Despite Bilbray’s words, Davis said she is unsure about Bilbray’s concern for higher education.

“”I could have pointed out [during the debate] his voting against higher education, but I chose not to,”” Davis said. “”He supported a $10 billion cut in money for college students.””

This bill, HR-2491, was written and voted on four years ago. Bilbray was unable to comment as he is still voting in Washington.

Davis said she supports this tax cut due to her belief that all students should be able to attend school regardless of their financial situation.

“”It is very important that every child believes that higher education is doable,”” Davis said. “”They need to believe that they can afford it. We must decide what is the most important thing to us and this is one of them.””

Of equal concern to both candidates are the laws preventing hate crimes both in the nation and in San Diego. Davis said she feels that the most important thing is to discover the source of the anger for hate crimes.

“”We need to recognize hate crimes,”” she said. “”There are reasons why they are committed.””

Bilbray, on the other hand, said that more attention should be placed on preventing hate crimes for other groups than just minorities.

“”People always talk about hate crimes that deal with minorities,”” Bilbray said. “”But this doesn’t mean that it can’t happen to straight [individuals]. I don’t want my kids to be a victim of a hate crime no matter what their gender, sexual orientation, or race is. Anyone can be a victim.””

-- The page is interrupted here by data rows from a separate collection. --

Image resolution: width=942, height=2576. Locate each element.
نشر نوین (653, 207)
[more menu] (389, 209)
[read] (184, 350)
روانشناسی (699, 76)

Bilbray, who has served as congressman of the 49th district for the last six years, believes that the work he has done in Washington should serve as evidence that he should be re-elected.

“”Look how much I have accomplished in the last six years,”” Bilbray said. “”It is second to none in San Diego County and my opponent knows that.””

Davis, however, said that she should take office after the Nov. 7 election due to her passion for her district and its schools.

“”I do care what happens to our community,”” Davis said.

“”I do what I stand for and I stand for building a strong future. I have a philosophy that we need to leave this place better than we found it.””

Regardless of whom the UCSD students vote for, Dodge said he hopes everyone will go to the polls to make a difference.

“”Just remember to go out and rock the vote and encourage others to do the same,”” Dodge said.